**Consigne A**
Reproduisez fidèlement un extrait du passage fourni sur la symphonie : commencez aux mots « Le troisième mouvement, enchaîné, laisse » et arrêtez-vous après « tiennent en haleine. ».
**Consigne B**
D'après le passage fourni, quels instruments jouent en pizzicati au début du deuxième mouvement ?
**Consigne C**
Indiquez, s'il vous plaît, si chaque affirmation concorde avec le passage fourni, en répondant oui ou non et en citant les mots décisifs du passage : (i) au deuxième mouvement, les cuivres produisent des forte qui saturent ; (ii) le troisième mouvement est enchaîné ; (iii) au troisième mouvement, les cordes jouent dans une grande homogénéité.

**Passage fourni**
**********
L’atmosphère change au deuxième mouvement, avec les pizzicati des contrebasses, et l’harmonie participe à cette ambiance empreinte de nostalgie. la montée en puissance avec le magnifique roulement de timbales est un moment crucial de cette symphonie où les cuivres montrent une grande cohésion de sons pour des immenses forte qui ne saturent pas. On sent une fusion entre les musiciens, entre le quatuor et l’harmonie. Sans doute habitués à jouer cette musique ils sont très à l’aise et peuvent se laisser aller avec le chef d’orchestre vers une interprétation libérée. Il y a dans tout ce mouvement avec des moments plus sombres, une grande ligne musicale où les changements de tempi sont bien amenés.
Le troisième mouvement, enchaîné, laisse percer une ambiance inquiétante, donnée par le chef d’orchestre qui a fait sienne cette symphonie, laissant jouer les cordes dans une grande homogénéité qui emporte l’orchestre ; avec toujours ces changements de dynamiques qui tiennent en haleine.
**********
**Données fournies**
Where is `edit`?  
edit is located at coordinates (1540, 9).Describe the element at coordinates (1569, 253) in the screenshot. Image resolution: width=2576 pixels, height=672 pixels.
**********
**Réponse A**
Le troisième mouvement, enchaîné, laisse percer une ambiance inquiétante, donnée par le chef d’orchestre qui a fait sienne cette symphonie, laissant jouer les cordes dans une grande homogénéité qui emporte l’orchestre ; avec toujours ces changements de dynamiques qui tiennent en haleine.

**Réponse B**
Les contrebasses.

**Réponse C**
(i) Non : « des immenses forte qui ne saturent pas ».
(ii) Oui : « Le troisième mouvement, enchaîné ».
(iii) Oui : « laissant jouer les cordes dans une grande homogénéité ».